Giustizia è sfatta

Cassazione, stress da Covid un'attenuante? La scelta dei giudici è contro il buonsenso

Corrado Ocone

«Tutta colpa della società», così si diceva un tempo per giustificare comportamenti illeciti e reati anche gravi compiuti da persone considerate svantaggiate. «Tutta colpa del Covid, che lo ha stressato», dicono oggi i giudici della Cassazione, il supremo presidio della legalità nel nostro Paese. È questo il sorprendente motivo con cui la suprema Corte ha deciso infatti di annullare la condanna all’ergastolo dell’infermiere calabrese Antonio De Pace che, in piena pandemia, il 31 marzo 2020, aveva strangolato la fidanzata in una villetta di Furci Siculo. La vittima, Lorena Quaranta, era una giovane studentessa di Medicina dell’Università di Messina, originaria della provincia di Agrigento. L’assassino aveva tentato di giusti« ficarsi dicendo che si era convinto di essere stato infettato dalla fidanzata, circostanza risultata fra l’altro non vera.

I supremi giudici così scrivono nella loro sentenza: «Deve stimarsi che i giudici di merito non abbiano compiutamente verificato se, data la specificità del contesto, possa, ed in quale misura, ascriversi all’imputato di non avere efficacemente tentato di contrastare lo stato di angoscia del quale era preda e, parallelamente, se la fonte del disagio, evidentemente rappresentata dal sopraggiungere dell’emergenza pandemica con tutto ciò che essa ha determinato sulla vita di ciascuno e, quindi, anche dei protagonisti della vicenda, e, ancor più, la contingente difficoltà di porvi rimedio costituiscano fattori incidenti sulla misura della responsabilità penale». Insomma, i membri della Cassa zione sembrano dire ai colleghi giudicanti di stare attenti alle date perché i reati, anche quelli gravi come un omicidio, sono un po’ meno reati, e quindi devono godere di tutte le attenuanti generiche, se compiuti in periodi critici o emergenziali. Una motivazione che cozza contro quel buon senso che dovrebbe essere la base di ogni vivere civile, e quindi anche del diritto.

 

UN “BONUS PENALE"
Le domande che sorgono sono infatti tante. Se è vero che la nostra epoca si contraddistingue per il susseguirsi di emergenze, poco importa se reali o percepite, perché escludere altre emergenze da questa sorta di “bonus” penale? A buon diritto, qualcuno potrebbe dire che anche la guerra in Ucraina o quella in Medio Oriente perturba l’animo di molti e potrebbe portare i più angosciati a commettere delitti. C’è poi da considerare che quella del Covid fu un’emergenza, come oggi è sempre più chiaro, molto ingigantita da una comunicazione istituzionale allarmistica.

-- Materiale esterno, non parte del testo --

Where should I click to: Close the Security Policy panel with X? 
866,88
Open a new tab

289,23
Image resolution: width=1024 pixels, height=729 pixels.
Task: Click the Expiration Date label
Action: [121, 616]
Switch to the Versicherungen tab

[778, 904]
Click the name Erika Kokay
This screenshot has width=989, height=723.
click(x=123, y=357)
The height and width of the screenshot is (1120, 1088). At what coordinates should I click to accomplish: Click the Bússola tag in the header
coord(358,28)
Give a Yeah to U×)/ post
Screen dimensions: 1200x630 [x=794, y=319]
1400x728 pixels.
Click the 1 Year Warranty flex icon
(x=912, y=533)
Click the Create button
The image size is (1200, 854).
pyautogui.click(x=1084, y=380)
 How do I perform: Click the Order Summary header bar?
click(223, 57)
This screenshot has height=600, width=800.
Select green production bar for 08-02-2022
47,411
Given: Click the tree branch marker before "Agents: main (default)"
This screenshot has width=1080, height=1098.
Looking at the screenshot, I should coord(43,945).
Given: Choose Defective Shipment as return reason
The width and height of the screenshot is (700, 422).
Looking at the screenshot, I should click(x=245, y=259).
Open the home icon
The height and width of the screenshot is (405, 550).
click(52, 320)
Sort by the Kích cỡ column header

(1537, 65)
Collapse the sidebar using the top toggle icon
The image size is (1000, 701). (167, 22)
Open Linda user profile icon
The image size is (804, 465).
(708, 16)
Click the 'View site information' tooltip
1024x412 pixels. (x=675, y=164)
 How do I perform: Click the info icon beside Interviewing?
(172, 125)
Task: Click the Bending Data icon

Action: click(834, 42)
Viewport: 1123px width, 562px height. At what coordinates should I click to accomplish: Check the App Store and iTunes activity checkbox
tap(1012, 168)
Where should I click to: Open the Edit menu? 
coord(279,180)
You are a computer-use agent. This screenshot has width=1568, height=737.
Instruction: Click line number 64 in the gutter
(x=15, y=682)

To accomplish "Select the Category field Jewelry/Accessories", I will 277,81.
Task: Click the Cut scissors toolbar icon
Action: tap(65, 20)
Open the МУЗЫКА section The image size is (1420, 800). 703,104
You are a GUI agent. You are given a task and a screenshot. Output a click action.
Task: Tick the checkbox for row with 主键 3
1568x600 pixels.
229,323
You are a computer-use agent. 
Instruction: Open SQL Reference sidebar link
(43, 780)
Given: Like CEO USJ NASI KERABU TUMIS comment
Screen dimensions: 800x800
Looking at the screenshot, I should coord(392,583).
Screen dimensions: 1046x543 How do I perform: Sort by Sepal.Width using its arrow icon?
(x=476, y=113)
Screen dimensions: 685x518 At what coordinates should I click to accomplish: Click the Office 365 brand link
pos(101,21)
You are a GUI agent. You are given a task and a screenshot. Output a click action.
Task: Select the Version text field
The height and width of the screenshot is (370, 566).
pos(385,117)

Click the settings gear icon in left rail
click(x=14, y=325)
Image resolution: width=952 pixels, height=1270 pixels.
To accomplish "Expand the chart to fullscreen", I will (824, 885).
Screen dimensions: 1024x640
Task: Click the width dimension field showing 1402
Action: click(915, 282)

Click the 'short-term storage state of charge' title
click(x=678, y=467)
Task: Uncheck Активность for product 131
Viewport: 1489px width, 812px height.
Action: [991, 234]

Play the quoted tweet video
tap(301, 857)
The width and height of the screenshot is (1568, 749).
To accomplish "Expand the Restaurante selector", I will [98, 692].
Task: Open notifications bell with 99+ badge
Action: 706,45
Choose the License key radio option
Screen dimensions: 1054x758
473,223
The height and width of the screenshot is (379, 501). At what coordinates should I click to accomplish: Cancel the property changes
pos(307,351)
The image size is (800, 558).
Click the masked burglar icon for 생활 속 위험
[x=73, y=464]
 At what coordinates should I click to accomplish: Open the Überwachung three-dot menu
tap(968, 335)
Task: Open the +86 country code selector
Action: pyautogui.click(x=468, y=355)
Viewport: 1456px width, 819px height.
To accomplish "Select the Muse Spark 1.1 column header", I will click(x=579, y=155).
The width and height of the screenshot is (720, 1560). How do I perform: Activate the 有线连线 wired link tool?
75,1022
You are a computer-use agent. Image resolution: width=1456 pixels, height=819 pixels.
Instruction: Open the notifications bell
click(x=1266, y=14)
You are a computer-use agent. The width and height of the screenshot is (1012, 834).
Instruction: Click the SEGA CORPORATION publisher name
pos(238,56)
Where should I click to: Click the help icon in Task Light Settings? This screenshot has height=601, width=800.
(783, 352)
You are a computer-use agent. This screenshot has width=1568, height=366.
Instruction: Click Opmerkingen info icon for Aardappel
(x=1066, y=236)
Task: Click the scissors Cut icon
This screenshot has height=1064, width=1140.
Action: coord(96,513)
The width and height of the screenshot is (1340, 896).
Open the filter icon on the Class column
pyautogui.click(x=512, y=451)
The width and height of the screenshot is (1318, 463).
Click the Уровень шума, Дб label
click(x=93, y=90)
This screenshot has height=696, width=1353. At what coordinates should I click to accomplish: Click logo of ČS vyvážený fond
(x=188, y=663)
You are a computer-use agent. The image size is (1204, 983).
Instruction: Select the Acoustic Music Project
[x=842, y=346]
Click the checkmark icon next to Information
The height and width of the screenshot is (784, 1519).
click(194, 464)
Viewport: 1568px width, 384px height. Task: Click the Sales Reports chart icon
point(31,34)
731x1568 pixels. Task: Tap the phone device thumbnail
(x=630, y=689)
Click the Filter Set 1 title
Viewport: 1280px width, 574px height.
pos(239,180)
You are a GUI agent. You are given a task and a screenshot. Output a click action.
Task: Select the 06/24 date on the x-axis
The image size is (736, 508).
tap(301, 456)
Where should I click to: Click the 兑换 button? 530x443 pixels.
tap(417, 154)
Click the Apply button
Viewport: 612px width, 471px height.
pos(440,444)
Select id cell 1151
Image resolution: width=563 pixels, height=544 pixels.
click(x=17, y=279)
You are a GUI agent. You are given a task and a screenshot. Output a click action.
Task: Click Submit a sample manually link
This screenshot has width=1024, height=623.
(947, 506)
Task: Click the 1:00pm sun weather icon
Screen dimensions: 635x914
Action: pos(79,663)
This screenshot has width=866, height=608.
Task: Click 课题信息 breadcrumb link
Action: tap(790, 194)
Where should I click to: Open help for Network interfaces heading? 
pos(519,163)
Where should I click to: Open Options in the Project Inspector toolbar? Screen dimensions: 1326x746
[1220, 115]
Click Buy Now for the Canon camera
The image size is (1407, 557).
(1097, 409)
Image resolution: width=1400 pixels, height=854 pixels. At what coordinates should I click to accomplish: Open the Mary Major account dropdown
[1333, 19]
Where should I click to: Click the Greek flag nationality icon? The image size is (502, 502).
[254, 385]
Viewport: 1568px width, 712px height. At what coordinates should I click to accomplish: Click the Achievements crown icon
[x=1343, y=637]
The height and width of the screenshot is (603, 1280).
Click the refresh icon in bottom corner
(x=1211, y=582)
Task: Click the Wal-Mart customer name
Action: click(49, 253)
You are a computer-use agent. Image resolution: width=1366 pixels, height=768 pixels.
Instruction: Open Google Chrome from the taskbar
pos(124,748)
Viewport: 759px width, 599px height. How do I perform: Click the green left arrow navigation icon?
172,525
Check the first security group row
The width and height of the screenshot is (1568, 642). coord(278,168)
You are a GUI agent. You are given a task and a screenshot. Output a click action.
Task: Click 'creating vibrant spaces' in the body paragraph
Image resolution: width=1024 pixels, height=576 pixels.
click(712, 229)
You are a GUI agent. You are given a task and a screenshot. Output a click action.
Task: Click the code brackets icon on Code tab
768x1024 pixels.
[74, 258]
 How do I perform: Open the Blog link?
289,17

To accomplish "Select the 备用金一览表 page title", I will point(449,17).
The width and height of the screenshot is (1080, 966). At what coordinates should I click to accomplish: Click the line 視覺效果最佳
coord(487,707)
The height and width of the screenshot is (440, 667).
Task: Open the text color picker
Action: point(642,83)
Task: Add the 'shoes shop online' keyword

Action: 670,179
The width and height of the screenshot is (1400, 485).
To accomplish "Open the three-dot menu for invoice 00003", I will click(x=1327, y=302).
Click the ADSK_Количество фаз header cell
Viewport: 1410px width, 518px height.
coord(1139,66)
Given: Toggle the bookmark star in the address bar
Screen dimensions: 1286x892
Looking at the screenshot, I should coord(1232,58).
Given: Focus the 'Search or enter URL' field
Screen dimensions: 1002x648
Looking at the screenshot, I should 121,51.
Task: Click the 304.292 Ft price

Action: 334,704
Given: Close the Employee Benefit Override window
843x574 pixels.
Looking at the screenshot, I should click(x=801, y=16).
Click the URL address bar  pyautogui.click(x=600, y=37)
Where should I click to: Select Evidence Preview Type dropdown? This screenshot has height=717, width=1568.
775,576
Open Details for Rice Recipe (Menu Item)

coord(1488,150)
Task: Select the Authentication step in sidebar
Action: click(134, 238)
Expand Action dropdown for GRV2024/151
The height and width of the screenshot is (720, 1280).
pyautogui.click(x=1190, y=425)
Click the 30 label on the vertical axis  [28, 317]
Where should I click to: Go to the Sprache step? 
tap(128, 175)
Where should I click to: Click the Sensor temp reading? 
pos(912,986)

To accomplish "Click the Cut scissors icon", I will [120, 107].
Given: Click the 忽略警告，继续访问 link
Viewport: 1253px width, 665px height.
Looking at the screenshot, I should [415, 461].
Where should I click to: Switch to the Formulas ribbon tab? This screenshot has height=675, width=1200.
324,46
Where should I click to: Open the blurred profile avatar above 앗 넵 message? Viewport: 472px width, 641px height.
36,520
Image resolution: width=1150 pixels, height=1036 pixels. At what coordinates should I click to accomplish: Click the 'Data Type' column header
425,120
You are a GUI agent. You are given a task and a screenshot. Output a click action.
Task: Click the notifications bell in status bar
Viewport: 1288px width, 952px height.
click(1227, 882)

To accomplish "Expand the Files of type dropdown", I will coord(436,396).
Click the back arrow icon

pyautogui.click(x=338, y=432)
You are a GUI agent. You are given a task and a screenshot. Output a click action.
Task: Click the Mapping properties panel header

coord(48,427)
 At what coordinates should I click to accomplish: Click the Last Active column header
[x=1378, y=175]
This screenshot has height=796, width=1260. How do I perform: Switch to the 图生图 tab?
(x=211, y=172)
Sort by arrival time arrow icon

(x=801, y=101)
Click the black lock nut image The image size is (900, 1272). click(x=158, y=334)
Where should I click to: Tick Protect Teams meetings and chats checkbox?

Il paradosso è che uno stesso soggetto, lo Stato, crea ansia e poi assolve gli ansiosi che perdono il senno. Un vero cortocircuito mentale. Bisogna poi chiedersi fino a che punto si possa avere comprensione, diciamo così, per tutti quei reati compiuti da individui con seri disturbi mentali o della personalità, i quali sono oggi tutelati molto più delle loro eventuali vittime.

 

Una sentenza a sezioni unite del 2005 ha infatti conferito dignità ai disturbi della personalità, ostacolando in qualche modo quelle attività di prevenzione e tutela che toccherebbero alle forze dell’ordine e a quelle sanitarie. Le reazioni alla sentenza della Costituzione sono state unanimi da parte di tutte le forze politiche: a destra come a sinistra, si è parlato di “sgomento”, “sconcerto”, “inquietudine”. Non sono mancate a sinistra le voci di chi ha visto nella sentenza dei giudici della Cassazione il retaggio di una cultura patriarcale che porta a considerare il femminicidio un danno collaterale di qualcos’altro.

Il che, francamente, mi sembra una strumentalizzazione per fini politici di quello che va considerato prima di tutto un efferato omicidio, e che come tale va severamente punito. Le radici culturali della sentenza sono piuttosto ravvisabili, in ultima istanza, dall’abbandono in giurisprudenza della via maestra che dovrebbe essere seguita in uno Stato di diritto: la responsabilità penale è individuale. Dopo anni di ubriacature ideologiche, recuperare questo fondamento ultimo della civiltà liberale è un dovere.